Le New York Times indique (24 août) que, de cette façon, Moore « amenuisait la signification d’un torpilleur qui apporte des aides ». Le McFaul - rappelle le journal- est doté d’un « système radar très sophistiqué » et de divers armements, dont « des missiles de croisière Tomahawk qui peuvent transporter des missiles conventionnels ou nucléaires, même si la marine, pour des raisons de sécurité, ne précise pas si les navires transportent des armes nucléaires ». Sous peu, avec d’autres navires de guerre eux aussi en « mission humanitaires » arrivera en Mer Noire, venant de Gaeta, le Mount Whitney, navire amiral de la 6ème flotte, doté du système de communication et surveillance le plus sophistiqué du monde .
Entre-temps, quatre navires de guerre sont entrés en Mer Noire le 21 août, navires appartenant aux Usa, Allemagne, Pologne et Espagne, pour une manoeuvre de l’Otan dont la durée est prévue sur trois semaines. Le groupe naval, a déclaré le vice commandant de la Composante maritime alliée, effectue « une visite de routine en Mer Noire, déjà programmée, pour interagir avec la Roumanie et la Bulgarie, nos partenaires Otan ». Il précise cependant que le groupe naval constitue « une noyau fondamental de la Force de riposte de l’Otan (Nrf) ». Quand elle est utilisée, la Nrf dont les unités sont fournies par rotation par les pays de l’Otan, est directement mise aux ordres du « commandant suprême allié en Europe » (toujours un général étasunien).

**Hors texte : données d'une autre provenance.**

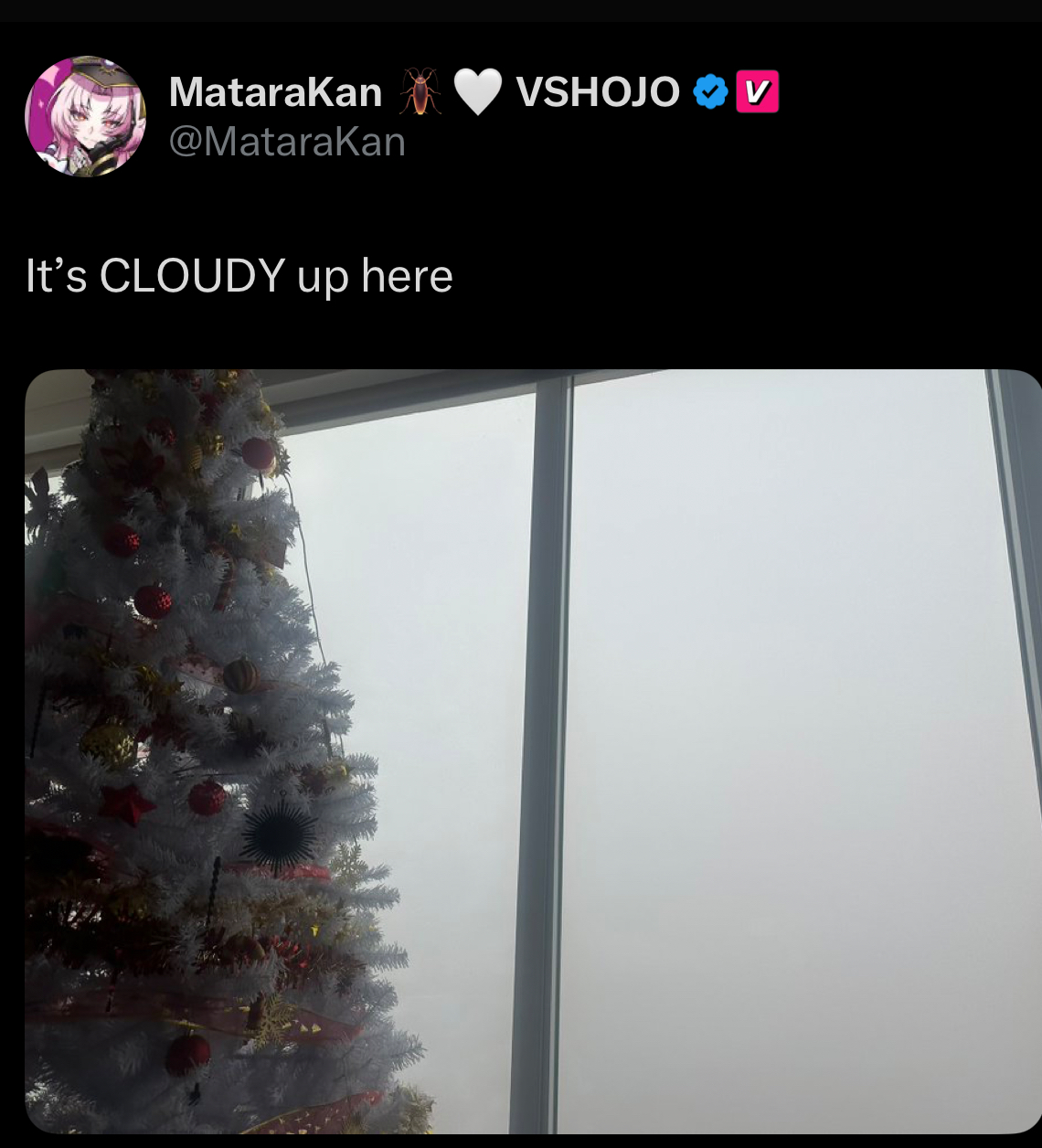1042x1148 pixels.
Task: Tap the blue verified checkmark badge
Action: click(x=710, y=92)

Avec cette manoeuvre, l’Otan est donc en train de se préparer à un éventuel envoi de la Nrf dans la région du Caucase, tandis qu’arrivent en Mer Noire des navires de guerre étasuniens, dont le navire amiral de la 6ème flotte. C’est un défi ouvert qui est lancé à la Russie, non pas en paroles mais par des faits, juste au moment où la marine russe est en train de faire rentrer dans ses bases de Sébastopol, en Crimée, les unités qui avaient été utilisées dans le conflit géorgien.

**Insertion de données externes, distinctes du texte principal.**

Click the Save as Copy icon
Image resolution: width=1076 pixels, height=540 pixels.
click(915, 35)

On annonce en même temps une autre manoeuvre militaire en Géorgie, après « Immediate Response 2008 », à laquelle avaient participé des troupes étasuniennes, géorgiennes, ukrainiennes, azéris et arméniennes, juste avant l’attaque contre l’Ossétie du Sud par la Géorgie. La nouvelle manoeuvre, appelée Georgian Express 2008, emploiera des forces spéciales britanniques, qui instruiront les géorgiens sur les opérations dans les zones aériennes urbaines. Les militaire britanniques, tout comme ceux des Usa dans la précédente manoeuvre, seront déployés dans la base de Vaziani, à moins de 100 Kms de la frontière russe.
Il est clair que les Usa et l’Otan entendent reconstruire au plus vite le potentiel militaire géorgien, sorti assez mal en point du conflit avec l’armée russe. Pour preuve, les visites effectuées au ministère de la défense géorgien du général Bantz J. Craddock, chef du Commandement européen des forces Us, et par Robert Simmons, représentant spécial pour le Caucase et l’Asie centrale du secrétariat général de l’Otan.
Mais ce n’est pas les seul objectif. A travers la brèche ouverte par la crise géorgienne, les Usa et l’Otan essaient de conquérir des positions encore plus à l’est, en faisant pression sur la Russie pour l’évincer de l’Asie centrale ex-soviétique : zone d’immense importance, que ce soit pour ses réserves énergétiques de la Caspienne comme pour sa position géostratégique par rapport à la Russie, la Chien et l’Inde. Est ainsi créé sur un front déplacé vers l’est, une confrontation qui n’est pas moins dangereuse que celle de la guerre froide.